🤖 AI Summary
Large language models (LLMs) frequently generate factually incorrect outputs (hallucinations), and existing refusal methods predominantly rely on post-hoc signals, failing to proactively identify unreliable responses prior to generation. Method: We propose ABCA, a causality-based, aspect-level proactive refusal framework that pioneers the application of causal inference to internal LLM representation analysis. ABCA decomposes knowledge and models responses along multiple semantic aspects to quantify cross-aspect knowledge diversity, enabling pre-generation reliability assessment. It explicitly distinguishes between “knowledge conflict” and “knowledge insufficiency” as two distinct refusal triggers, enhancing decision interpretability and logical transparency.
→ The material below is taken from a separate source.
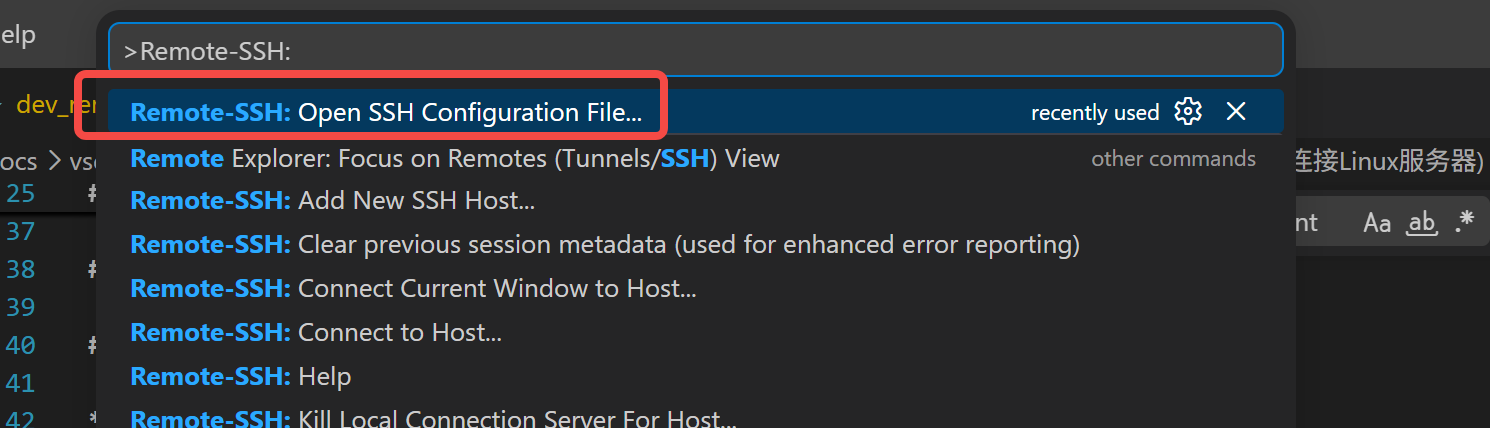Image resolution: width=1490 pixels, height=428 pixels.
Task: Remove Open SSH Configuration from recently used
Action: [x=1236, y=112]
Contribution/Results: Evaluated on standard benchmarks, ABCA achieves state-of-the-art refusal accuracy, significantly outperforming prior approaches. Moreover, it substantially improves the model’s ability to detect and refuse responses to out-of-distribution or previously unseen queries.
📝 Abstract
Large Language Models (LLMs) often produce fluent but factually incorrect responses, a phenomenon known as hallucination. Abstention, where the model chooses not to answer and instead outputs phrases such as "I don't know", is a common safeguard. However, existing abstention methods typically rely on post-generation signals, such as generation variations or feedback, which limits their ability to prevent unreliable responses in advance. In this paper, we introduce Aspect-Based Causal Abstention (ABCA), a new framework that enables early abstention by analysing the internal diversity of LLM knowledge through causal inference. This diversity reflects the multifaceted nature of parametric knowledge acquired from various sources, representing diverse aspects such as disciplines, legal contexts, or temporal frames. ABCA estimates causal effects conditioned on these aspects to assess the reliability of knowledge relevant to a given query. Based on these estimates, we enable two types of abstention: Type-1, where aspect effects are inconsistent (knowledge conflict), and Type-2, where aspect effects consistently support abstention (knowledge insufficiency). Experiments on standard benchmarks demonstrate that ABCA improves abstention reliability, achieves state-of-the-art performance, and enhances the interpretability of abstention decisions.